We, as young college students, as well as the rest of society, need to stop supporting these types of practices and take on more “locavore” lifestyles.
Sustainable table defines a “locavore” as one whom purchases food through local farmers within a 100-mile radius of their city. By doing so, people will support the environment and local economies.
“It is important for the public to know what is grown in their area, California. It gives farmers the opportunity to save their wares so people can buy their products. That’s why it is important to buy from farmers markets, so people like me, farmers within this same community as you can provide and display to you nutrient rich, good tasting food,” Carlos Hernandez, a farmer at the local farmers market in Northridge, said.
I go to farmers markets often to purchase my produce and the taste of the produce from the market is more pure and sweet compared to that sold at the grocery store. This is because when you purchase through local farms your produce has been picked when it was ripe and, for the most part, in-season.
“All of these little businesses you see here all focus on bringing their products from the field to the table. We pick when it’s ripe and bring it to the community. It’s a lot fresher, not refrigerated. Everything is natural and a lot tastier. A lot of flavor,” Richard Moosa, farmer at the local Northridge farmers market, said.
According to Sustainable Table, food consumed through industrial farming, “negatively impacts the environment in myriad ways (e.g., by polluting the air, surface water, and groundwater, over-consuming fossil fuel and water resources, degrading soil quality, inducing erosion, and accelerating the loss of biodiversity,) Industrial agriculture also adversely affects the health of farm workers, degrades the socioeconomic fabric of surrounding communities, and impairs the health and quality of life of community residents.”
These types of results occur because the food comes from refrigerated trucking, thousands of miles of transportation, and pesticide/hormone use.

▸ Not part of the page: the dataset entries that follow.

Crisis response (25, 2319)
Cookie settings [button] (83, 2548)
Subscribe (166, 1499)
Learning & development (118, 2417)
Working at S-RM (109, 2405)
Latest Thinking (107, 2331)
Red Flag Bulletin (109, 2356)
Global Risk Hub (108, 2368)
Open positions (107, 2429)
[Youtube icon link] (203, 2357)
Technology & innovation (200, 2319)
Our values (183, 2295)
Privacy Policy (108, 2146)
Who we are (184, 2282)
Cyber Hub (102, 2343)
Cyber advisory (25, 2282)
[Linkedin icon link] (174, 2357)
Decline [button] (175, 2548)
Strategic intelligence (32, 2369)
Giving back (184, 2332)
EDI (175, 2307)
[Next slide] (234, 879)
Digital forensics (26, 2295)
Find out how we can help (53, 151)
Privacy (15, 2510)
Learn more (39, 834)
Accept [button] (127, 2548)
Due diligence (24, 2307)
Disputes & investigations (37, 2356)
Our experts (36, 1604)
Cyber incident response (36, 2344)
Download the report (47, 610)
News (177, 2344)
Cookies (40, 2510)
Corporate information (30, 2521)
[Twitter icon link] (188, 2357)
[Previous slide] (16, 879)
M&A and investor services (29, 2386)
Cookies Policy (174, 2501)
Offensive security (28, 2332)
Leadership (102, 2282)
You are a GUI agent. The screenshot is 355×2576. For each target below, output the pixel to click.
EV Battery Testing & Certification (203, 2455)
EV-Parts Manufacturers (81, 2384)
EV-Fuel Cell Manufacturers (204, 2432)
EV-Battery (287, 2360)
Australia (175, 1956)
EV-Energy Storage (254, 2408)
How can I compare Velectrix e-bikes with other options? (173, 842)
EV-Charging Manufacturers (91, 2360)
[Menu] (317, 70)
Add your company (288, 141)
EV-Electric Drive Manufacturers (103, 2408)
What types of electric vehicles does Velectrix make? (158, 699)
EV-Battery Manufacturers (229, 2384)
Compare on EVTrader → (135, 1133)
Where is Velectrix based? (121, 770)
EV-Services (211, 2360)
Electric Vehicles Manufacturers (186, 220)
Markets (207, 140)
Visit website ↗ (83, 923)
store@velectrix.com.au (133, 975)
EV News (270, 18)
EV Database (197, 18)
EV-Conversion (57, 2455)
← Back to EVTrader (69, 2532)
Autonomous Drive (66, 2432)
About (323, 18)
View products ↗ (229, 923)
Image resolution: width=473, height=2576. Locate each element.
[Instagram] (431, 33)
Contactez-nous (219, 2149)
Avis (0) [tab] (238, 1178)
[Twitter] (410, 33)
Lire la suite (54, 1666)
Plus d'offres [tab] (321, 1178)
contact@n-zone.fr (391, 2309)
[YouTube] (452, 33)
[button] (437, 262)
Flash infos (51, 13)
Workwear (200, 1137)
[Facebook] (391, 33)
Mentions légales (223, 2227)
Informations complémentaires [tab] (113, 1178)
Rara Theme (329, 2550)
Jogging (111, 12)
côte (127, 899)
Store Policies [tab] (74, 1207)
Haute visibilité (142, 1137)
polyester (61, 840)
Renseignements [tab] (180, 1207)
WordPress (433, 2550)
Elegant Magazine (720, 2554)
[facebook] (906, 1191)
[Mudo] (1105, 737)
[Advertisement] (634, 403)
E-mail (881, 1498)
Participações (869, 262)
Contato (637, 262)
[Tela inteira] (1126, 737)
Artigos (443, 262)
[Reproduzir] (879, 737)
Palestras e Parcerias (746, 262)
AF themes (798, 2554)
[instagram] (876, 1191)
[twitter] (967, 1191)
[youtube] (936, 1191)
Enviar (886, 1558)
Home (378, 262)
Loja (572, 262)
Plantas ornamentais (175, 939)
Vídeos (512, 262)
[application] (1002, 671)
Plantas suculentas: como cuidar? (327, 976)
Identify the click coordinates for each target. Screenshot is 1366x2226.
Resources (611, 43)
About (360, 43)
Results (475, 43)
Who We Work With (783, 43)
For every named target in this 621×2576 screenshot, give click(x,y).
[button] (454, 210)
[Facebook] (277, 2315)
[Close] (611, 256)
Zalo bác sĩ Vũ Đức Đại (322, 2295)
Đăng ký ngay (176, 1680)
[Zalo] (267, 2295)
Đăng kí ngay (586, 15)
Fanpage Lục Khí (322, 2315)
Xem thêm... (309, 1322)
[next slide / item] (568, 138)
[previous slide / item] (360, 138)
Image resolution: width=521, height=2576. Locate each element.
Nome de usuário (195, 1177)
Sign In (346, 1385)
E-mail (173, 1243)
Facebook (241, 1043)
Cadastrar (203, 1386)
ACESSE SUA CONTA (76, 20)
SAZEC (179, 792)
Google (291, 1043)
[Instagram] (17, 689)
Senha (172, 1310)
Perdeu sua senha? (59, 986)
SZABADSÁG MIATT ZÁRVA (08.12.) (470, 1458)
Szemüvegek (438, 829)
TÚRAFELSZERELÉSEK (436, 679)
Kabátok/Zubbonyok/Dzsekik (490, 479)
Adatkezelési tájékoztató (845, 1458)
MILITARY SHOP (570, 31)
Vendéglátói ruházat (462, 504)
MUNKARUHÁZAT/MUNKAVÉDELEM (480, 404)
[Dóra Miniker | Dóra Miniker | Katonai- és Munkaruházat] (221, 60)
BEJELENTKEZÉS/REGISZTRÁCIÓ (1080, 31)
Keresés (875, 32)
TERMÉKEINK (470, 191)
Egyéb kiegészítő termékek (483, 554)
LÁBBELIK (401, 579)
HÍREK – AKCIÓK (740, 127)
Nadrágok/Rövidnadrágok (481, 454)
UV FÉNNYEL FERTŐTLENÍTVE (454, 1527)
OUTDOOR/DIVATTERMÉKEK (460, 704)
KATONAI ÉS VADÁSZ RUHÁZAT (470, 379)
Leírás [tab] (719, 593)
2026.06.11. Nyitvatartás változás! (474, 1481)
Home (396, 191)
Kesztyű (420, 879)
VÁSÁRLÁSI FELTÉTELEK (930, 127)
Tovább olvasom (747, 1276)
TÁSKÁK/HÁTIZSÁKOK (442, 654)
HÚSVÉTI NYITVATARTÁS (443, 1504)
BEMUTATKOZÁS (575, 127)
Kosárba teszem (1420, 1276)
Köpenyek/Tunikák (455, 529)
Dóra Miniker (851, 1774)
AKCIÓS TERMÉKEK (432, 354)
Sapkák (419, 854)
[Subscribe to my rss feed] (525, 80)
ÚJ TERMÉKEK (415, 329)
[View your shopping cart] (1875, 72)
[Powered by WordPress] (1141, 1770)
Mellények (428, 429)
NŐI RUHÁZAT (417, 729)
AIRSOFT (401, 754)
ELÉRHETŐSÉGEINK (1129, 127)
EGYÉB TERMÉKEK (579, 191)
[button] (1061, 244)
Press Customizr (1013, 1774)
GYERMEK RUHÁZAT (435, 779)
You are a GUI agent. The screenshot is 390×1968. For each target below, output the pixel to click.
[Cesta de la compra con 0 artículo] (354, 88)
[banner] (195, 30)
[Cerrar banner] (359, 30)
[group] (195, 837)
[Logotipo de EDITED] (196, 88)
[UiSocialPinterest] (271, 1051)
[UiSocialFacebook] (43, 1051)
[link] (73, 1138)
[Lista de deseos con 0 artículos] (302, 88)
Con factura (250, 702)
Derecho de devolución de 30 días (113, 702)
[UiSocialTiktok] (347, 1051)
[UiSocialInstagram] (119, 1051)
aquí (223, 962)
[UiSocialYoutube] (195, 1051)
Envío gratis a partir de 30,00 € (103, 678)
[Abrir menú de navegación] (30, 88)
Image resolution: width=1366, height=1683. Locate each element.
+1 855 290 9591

Again, as college students we are the future and we should not promote such actions that degrade our planet. We should have a positive impact on the earth. Why would you want to support businesses that contributes so much damage to the environment when your local farmer down the road depends on your business? California Lutheran University can help us live this positive lifestyle by implementing more locally based food into our food system.
Policy Innovations, another organization that promotes local eating states that, “when your food is traveling a long distance, carbon dioxide, sulfur dioxide, particulate matter, and other pollutants that contribute to global climate change-acid rain, smog is all released.”
As said in the United States Department of Agriculture, “48 percent of school districts in Vermont serve local meat or poultry, 53 percent of school districts in Alaska serve local seafood, and all but three states in the U.S. report school districts serving local meats.” In efforts to make a different the report says U.S schools are now implementing a locavore-based lunch and are “requiring school fund authorities to purchase, to the maximum extent practicable, domestic commodity or product,” in compliance with the Buy American Provision for, “positive effects on small and local businesses.”
Cal Lutheran should join the movement and create a rule that a certain percentage (beyond what the school is already purchasing) of the food provided by the university needs to be purchased through local farmers. Not only would the university be supporting an environmentally friendly practice, but this would make healthier, locally grown foods more easily accessible to us students.
We don’t need to all stop going to grocery stores all in all because that’s unreasonable but making little changes can make a huge difference. Go to your local farmers market once a month. There is one held at The Oaks Mall every Thursday from 1:30 p.m.-6 p.m., or try one new locally grown product each week. For every 10 fruits or vegetables you purchase from the grocery store consider buying two from a local farmer. By gradually implementing healthy practices we can decrease the negative impact industrial farming has on our environment, economy, and health.